= TASK LIST =
a. Using the blog post on zuurvlees below, decide whether each statement agrees with it: (i) Zuurvlees literally translates to "sour beef." (ii) The Volkskrant article about zuurvlees was published last month. (iii) The sauce of zuurvlees is mostly vinegar. Answer yes or no for each, and quote the words from the post that settle it.
b. Reproduce word for word the part of the zuurvlees blog post below starting with "Thank you! Please" and going on through "What is zuurvlees?".
c. Rewrite the paragraph of the zuurvlees blog post below that begins "Zuurvlees is essentially a beef stew" as a short list, keeping its main facts.

= SOURCE DOCUMENT =
Dutch Language Blog

Thank you! Please check your inbox for your confirmation email.
You must click the link in the email to verify your request.

Recipe: The Oldest Dish in the Netherlands Posted by on Nov 20, 2019 in Culture, food

I have lived in the southern-most region of the Netherlands for 6 years now, and I must say that there is one thing I absolutely love about it: zuurvlees! Zuurvlees literally translates to “sour beef,” but it isn’t as bad as the translation would have you believe. In this post, I will tell you a bit of the history of this Limburg delicacy and a nice recipe you can experiment with.

Personal photo

What is zuurvlees?

Last week, the Dutch newspaper Volkskrant published a very interesting article about zuurvlees. In this article, Marcel Maassen explains his love for the dish and his research trajectory to find out how old this dish actually is. First, he starts off explaining the misleading name this dish has. According to Maassen, the dish is not just sour but sweet and sour. He proposes we change the name to zoetzuurvlees which I must say makes a lot more sense.

Zuurvlees is essentially a beef stew. Zuurvlees was originally made with beef, but during times of crisis it was switched to paardenvlees or horse meat because it was cheaper. Nowadays, well I guess it depends where you get it at. The sauce is predominantly azijn or vinegar with some herbs and spices mixed in.

= Records from a pointing dataset =
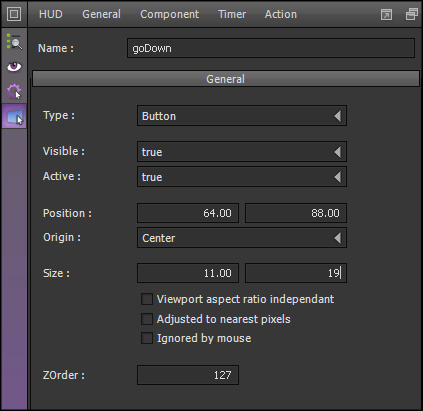Expand the Visible dropdown
This screenshot has height=411, width=423.
tap(242, 152)
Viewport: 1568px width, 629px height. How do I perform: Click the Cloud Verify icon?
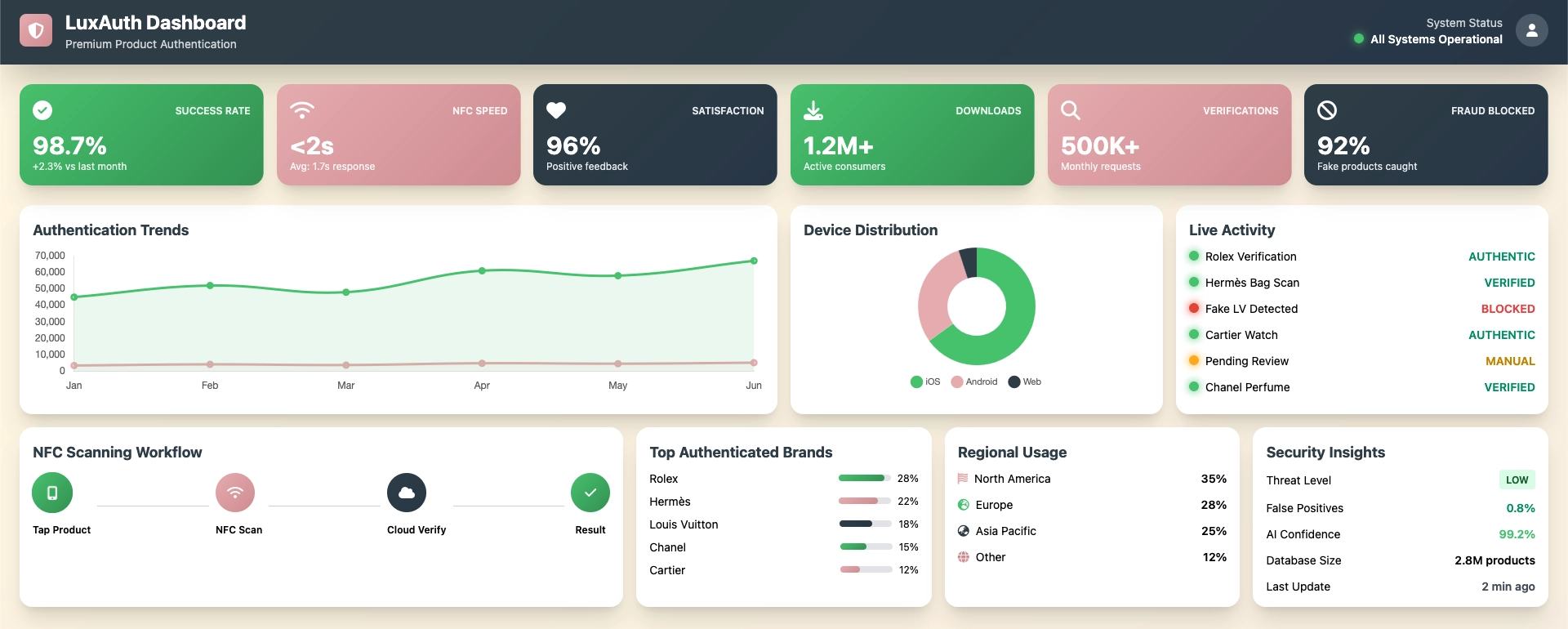tap(407, 493)
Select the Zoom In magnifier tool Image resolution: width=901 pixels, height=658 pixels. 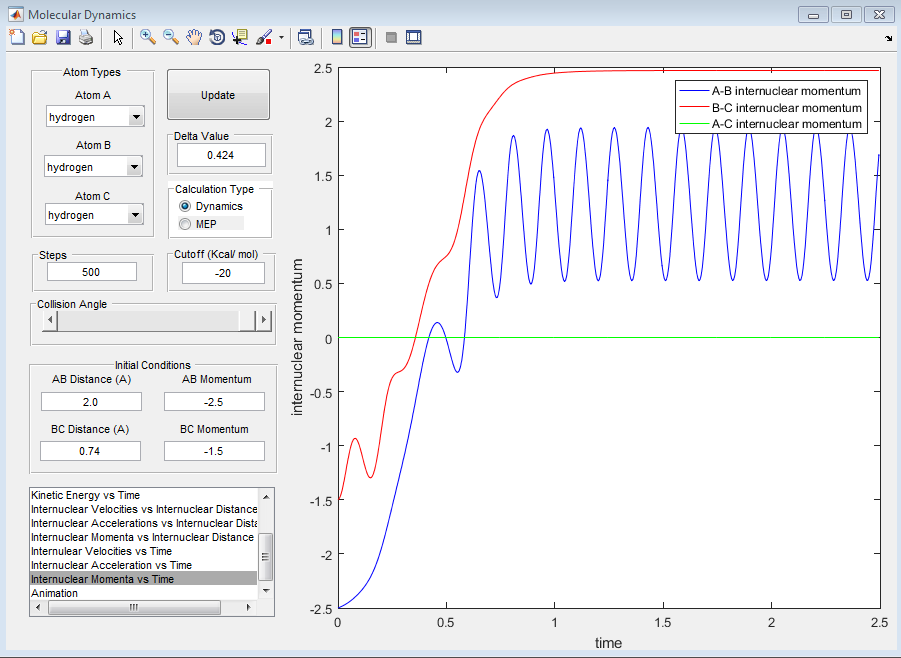point(148,37)
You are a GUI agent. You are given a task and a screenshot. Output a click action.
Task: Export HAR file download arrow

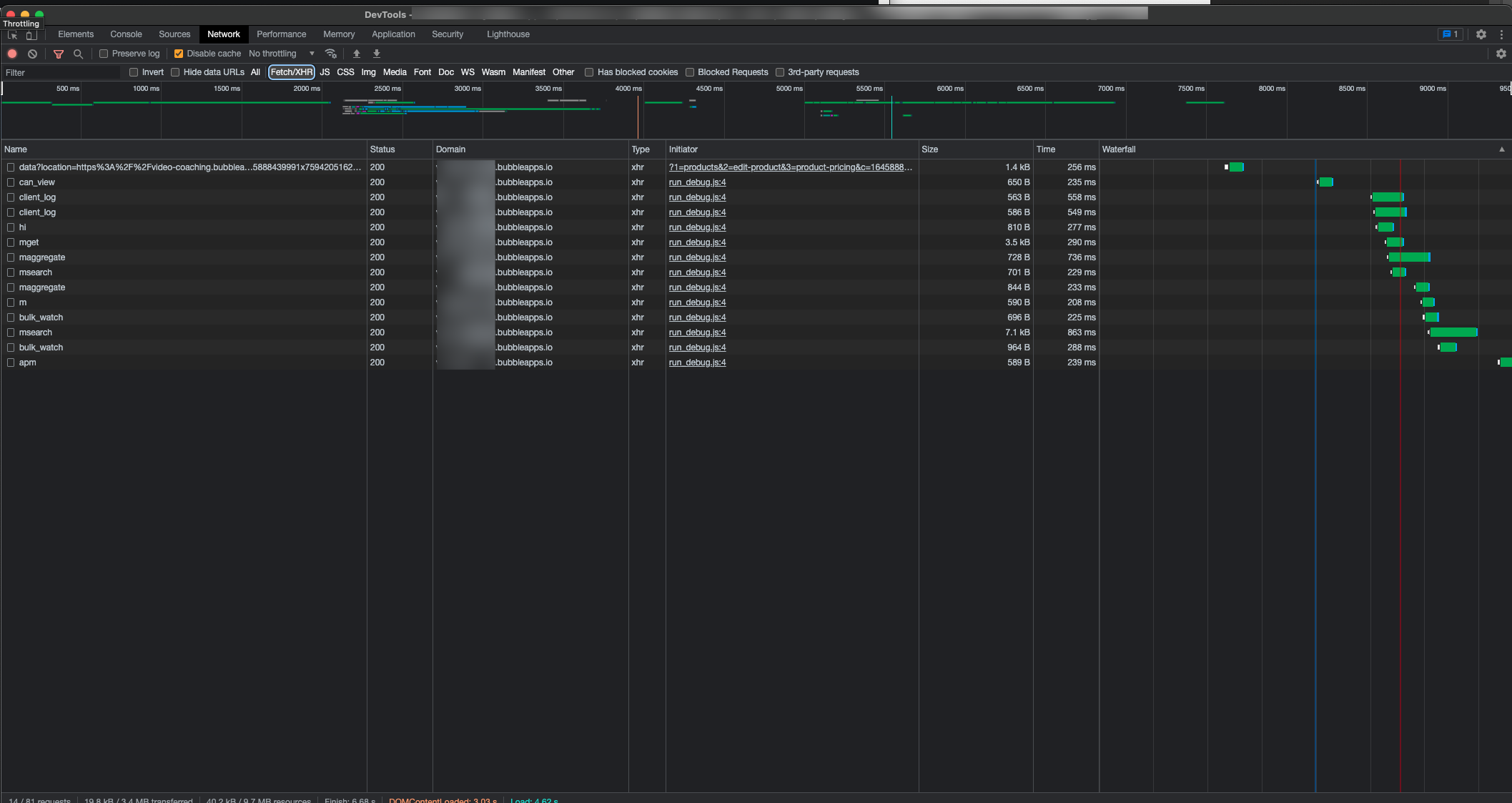pos(377,54)
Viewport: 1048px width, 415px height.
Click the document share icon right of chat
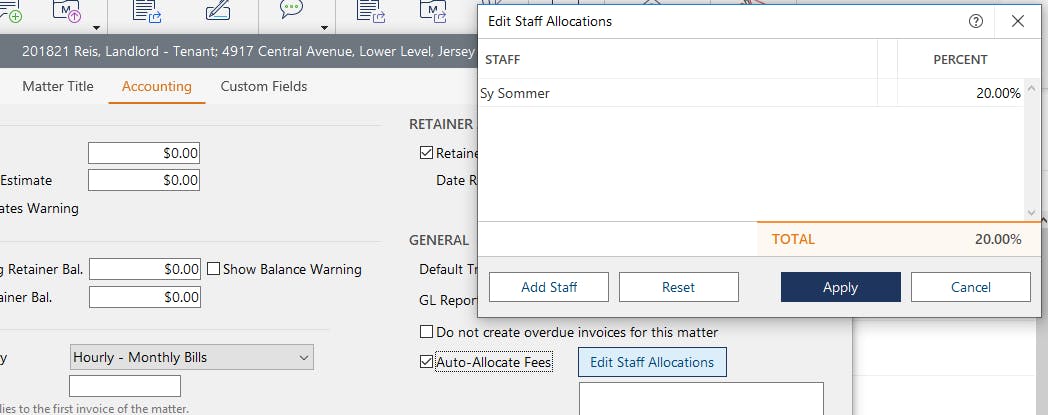(x=372, y=13)
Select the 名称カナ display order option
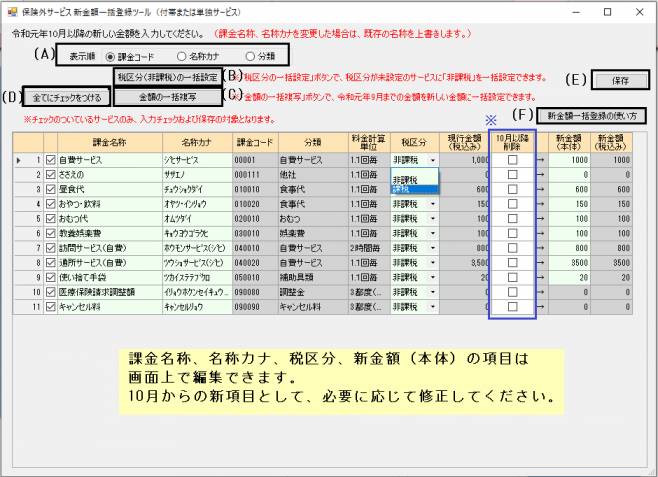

= COMPLETED EXERCISE =
a.
(i) Yes: "Zuurvlees literally translates to “sour beef,”"
(ii) No: "Last week, the Dutch newspaper Volkskrant published a very interesting article about zuurvlees."
(iii) Yes: "The sauce is predominantly azijn or vinegar with some herbs and spices mixed in."

b.
Thank you! Please check your inbox for your confirmation email.
You must click the link in the email to verify your request.

Recipe: The Oldest Dish in the Netherlands Posted by on Nov 20, 2019 in Culture, food

I have lived in the southern-most region of the Netherlands for 6 years now, and I must say that there is one thing I absolutely love about it: zuurvlees! Zuurvlees literally translates to “sour beef,” but it isn’t as bad as the translation would have you believe. In this post, I will tell you a bit of the history of this Limburg delicacy and a nice recipe you can experiment with.

Personal photo

What is zuurvlees?

c.
- Zuurvlees is essentially a beef stew.
- It was originally made with beef.
- In times of crisis, horse meat (paardenvlees) was used instead because it was cheaper.
- Which meat is used today depends on where it is bought.
- The sauce is mainly vinegar (azijn) with some herbs and spices.